Daily Prompt: Burning Down the House
Your home is on fire. Grab five items (assume all people and animals are safe). What did you grab?
Gawd, if my house has to burn down I sure hope it doesn’t happen in the middle of the winter, because my five items will have to be two boots, two mitts and one warm hooded coat. And this little blurb will win first prize in the most boring house on fire list of all time contest. I like winning stuff, but not THAT much.
So instead I think I’ll have the house catch fire on a nice sunny summer day with no breeze, so it’s less likely that the rest of the houses on the block will also go up in smoke. I try to be a good neighbour. The fire department is super close to where I live and if I’ve been smart enough to call them at the first sign of danger, they will be here momentarily. Hey, it’s my imagined scenario, and that’s what I want to think. So I have maybe five or ten minutes to rush around in a totally freaked out manner before the hoses take me down. The alarms are blaring, the smoke is getting thick, I need to make some smart choices and I need to make them in a hurry.

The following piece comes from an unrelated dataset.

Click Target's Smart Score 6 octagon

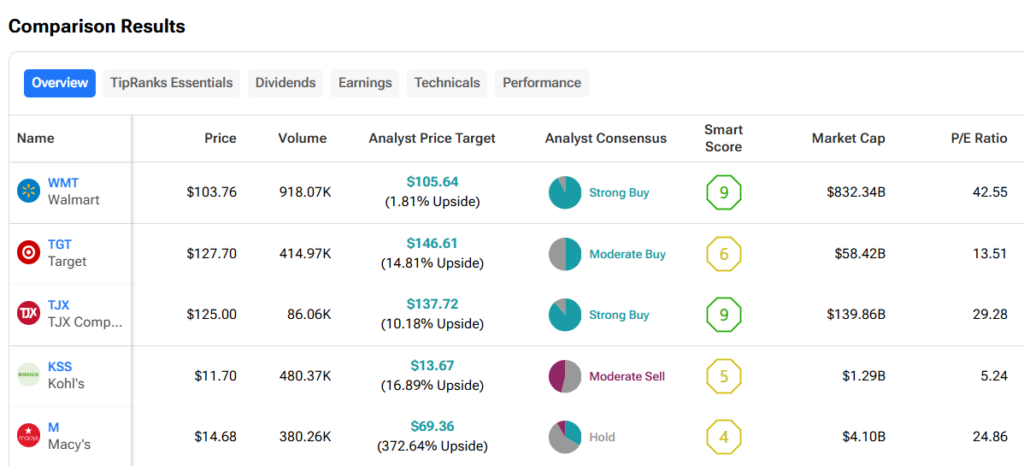[723, 254]
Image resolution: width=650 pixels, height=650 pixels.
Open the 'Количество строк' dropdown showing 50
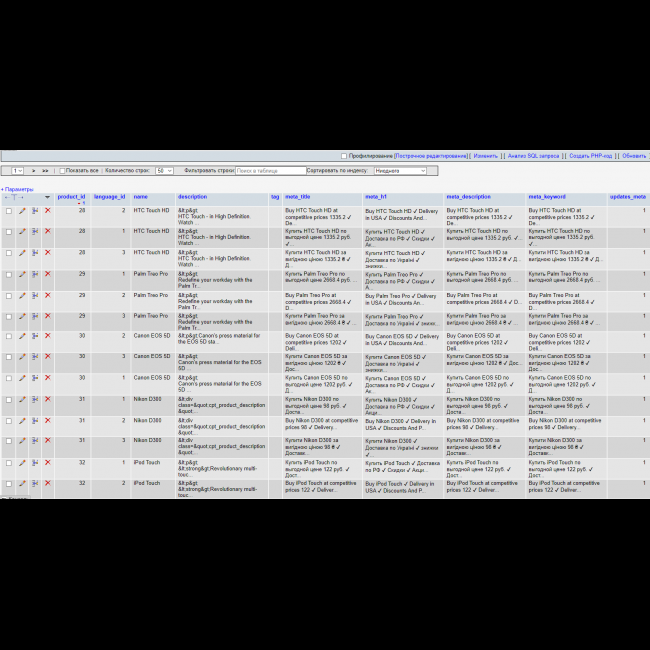(164, 171)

I am not that different from every other female person on this planet who owns a handbag. I would grab that first. Do you have any idea what’s in there? More than five items vital for my survival, that’s for sure. Wallet, credit and debit cards, drivers license, health cards, car keys, passport, phone, glasses, tic tacs, cheque book, lip gloss, hand lotion, six or eight pens, and a bunch of loose change. With that slung over my shoulder I feel empowered and virtually invincible.

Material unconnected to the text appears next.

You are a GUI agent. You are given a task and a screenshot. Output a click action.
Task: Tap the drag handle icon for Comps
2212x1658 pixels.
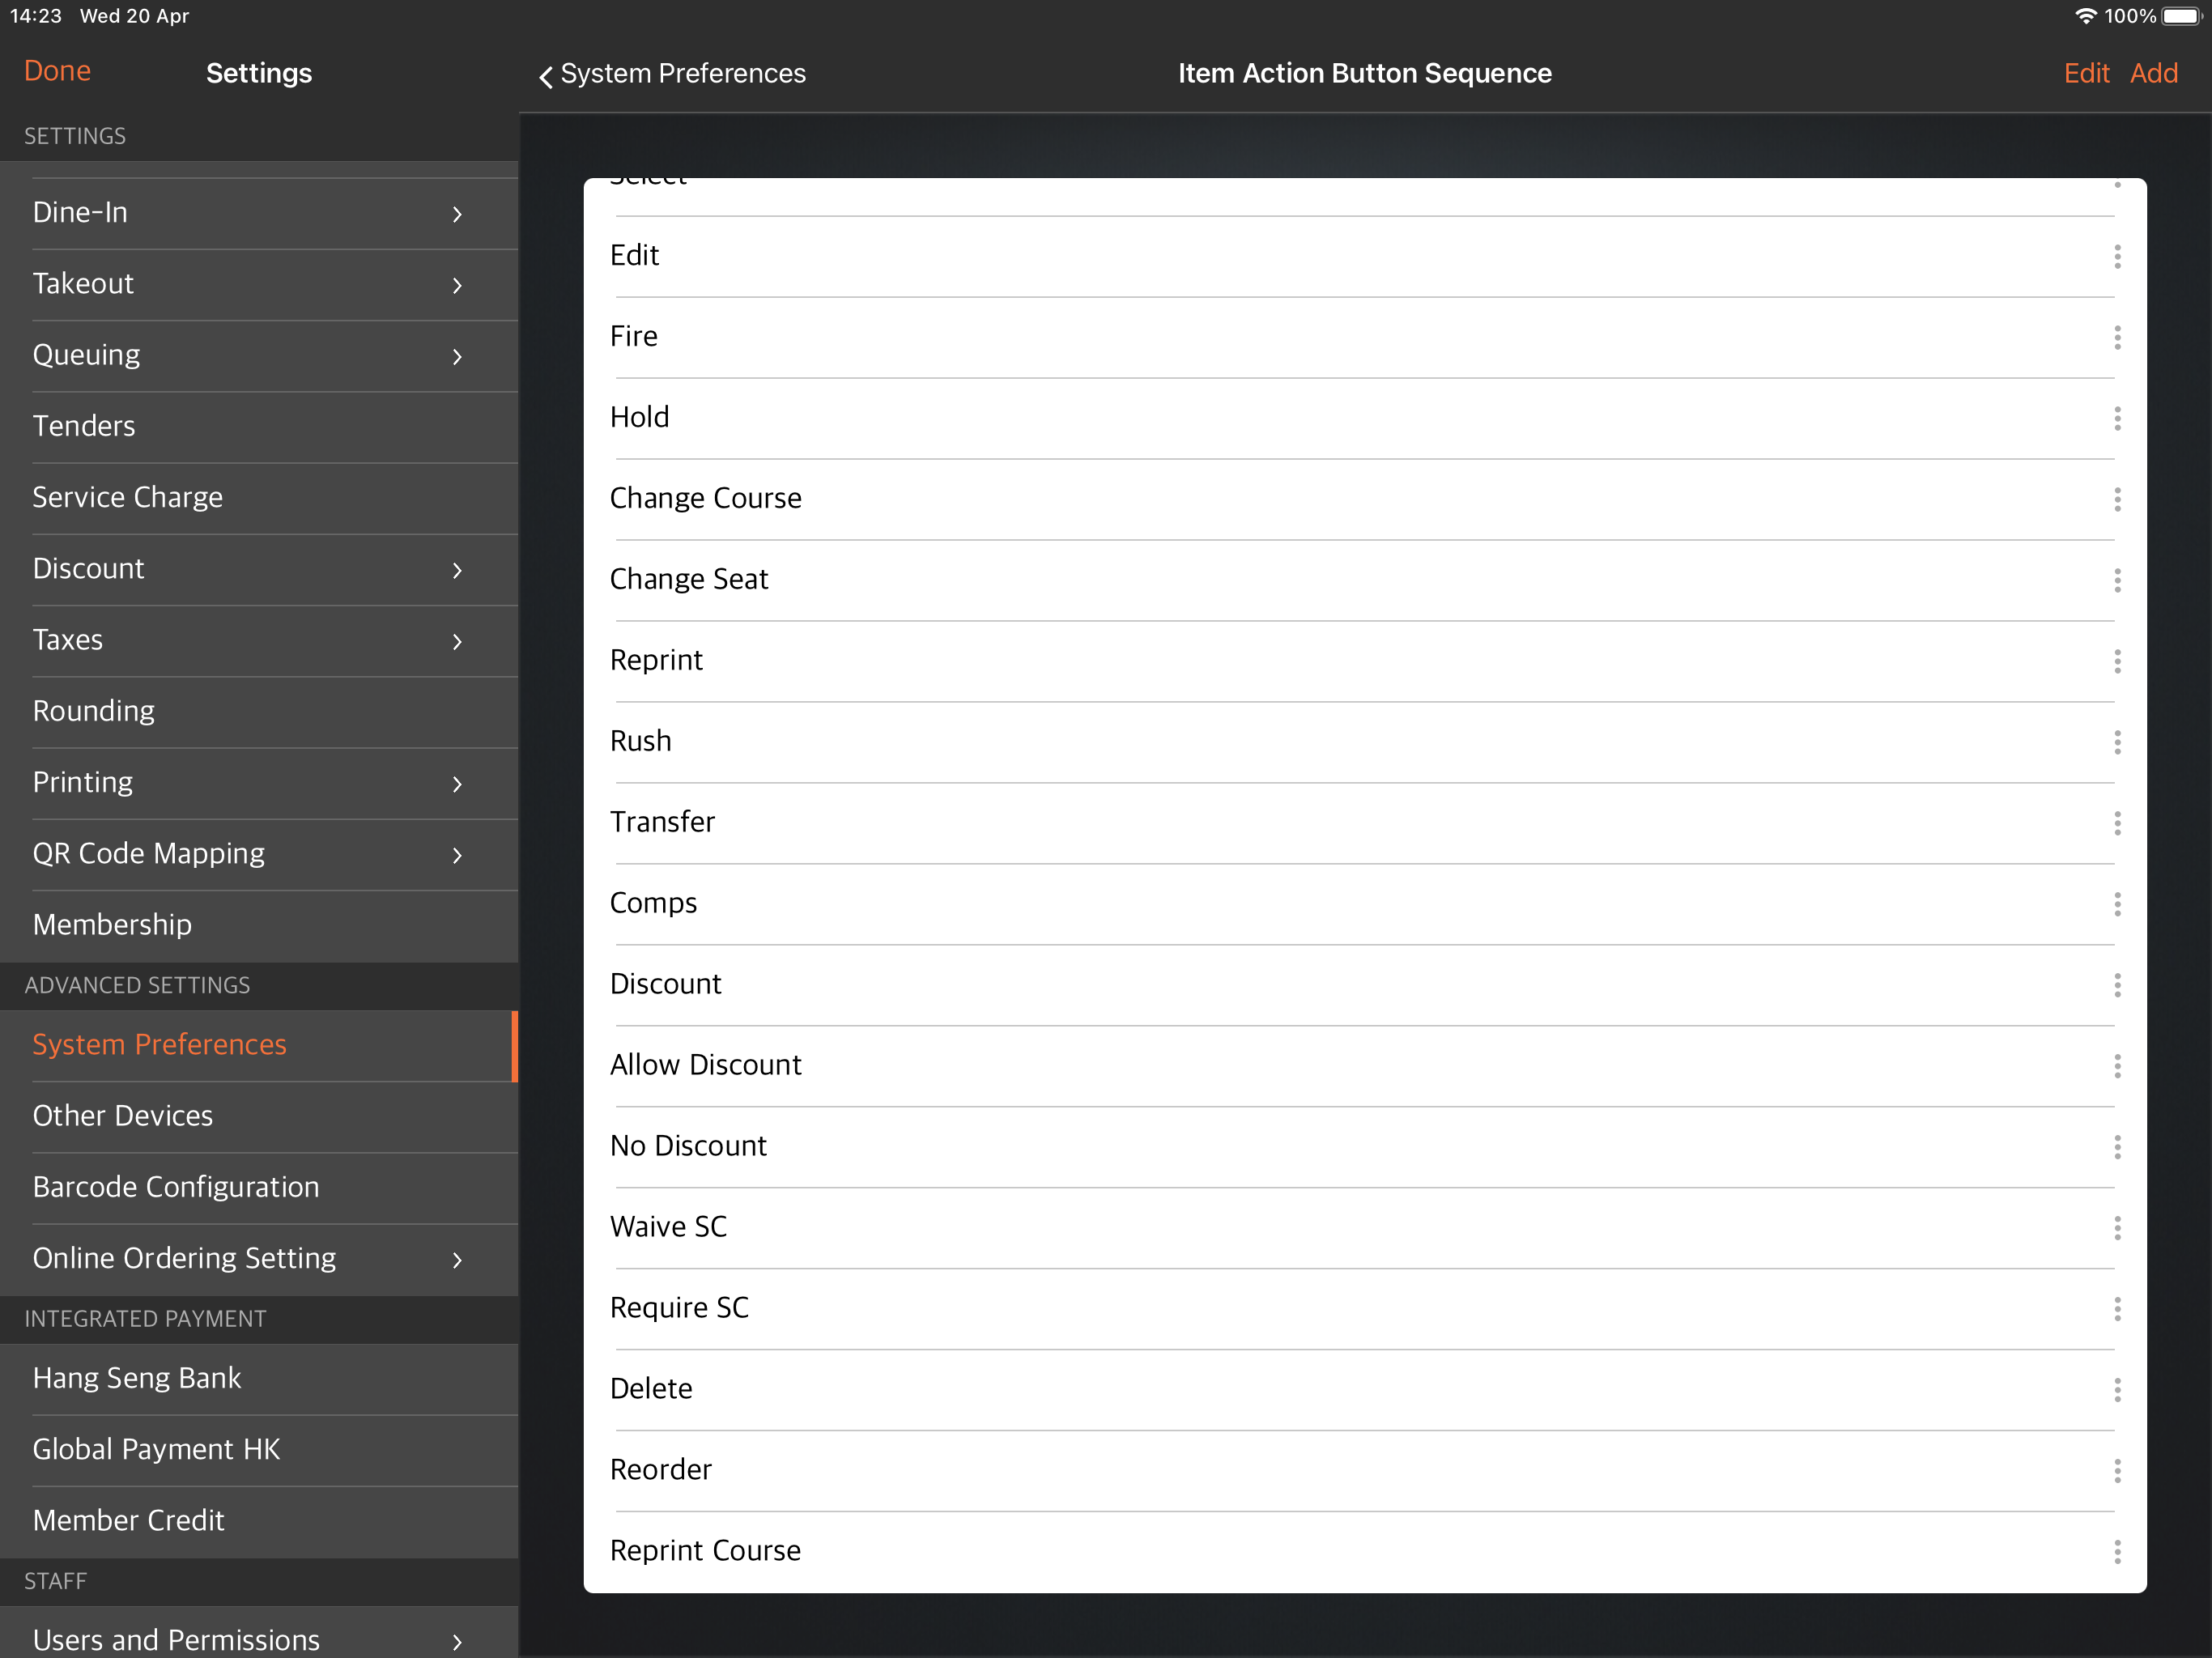(2116, 902)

My lap top and external hard drive count as one item because they are attached to each other. Also attached are all the cords and crap plugged in to the power bar, so it’s one big octopus-like item and I’m not leaving any of it behind. Item number three is my kindle. Then I will gaze for two or three precious seconds with a tear streaked face at my library of actual books and gazillion photo albums. Sorry, sorry, can’t save you all, goodbye! Then I’ll grab the little mini treasure chest that holds precious memorabilia from my ancestors – yellowed letters and ancient pencil drawings and old notebooks that have survived for so many years with different care takers and don’t deserve to meet their end today. Not under my watch.
My arms are full but I can grab one more thing! So I will do some more frantic running around and then decide to drop all this shit I’m carrying on to the seat of my grandmothers hundred year old rocking chair and with a mighty burst of adrenaline powered strength, lift and shove and struggle my way out the door with my five allotted items. Yeah I know it’s way more than five things really, but I think cheating in my case is okay. Because out on the sidewalk there are no other safe people and pets standing around wondering what the hell I’ve been doing in a burning house for so long. W is away in the summer, so of course he would miss all the excitement. It would not cross my mind to wonder if there’s something of his that needs saving. I’ll just happily assume he’s taken all his own vital stuff with him.
So here I am, huffing and puffing with all I have left in this world on the sidewalk beside me. The fire brigade arrives and…..I don’t know what happens next. They unplug my toaster and throw it and the charred remains of my breakfast bagel on to the driveway? The house is a pile of rubble and ash? It was a false alarm, or a vivid nightmare, or a daily prompt that simply sparked my brain?
I hope I never have to face this kind of grim reality or make these difficult choices. But I’m going to add a few snack bars to my handbag just in case.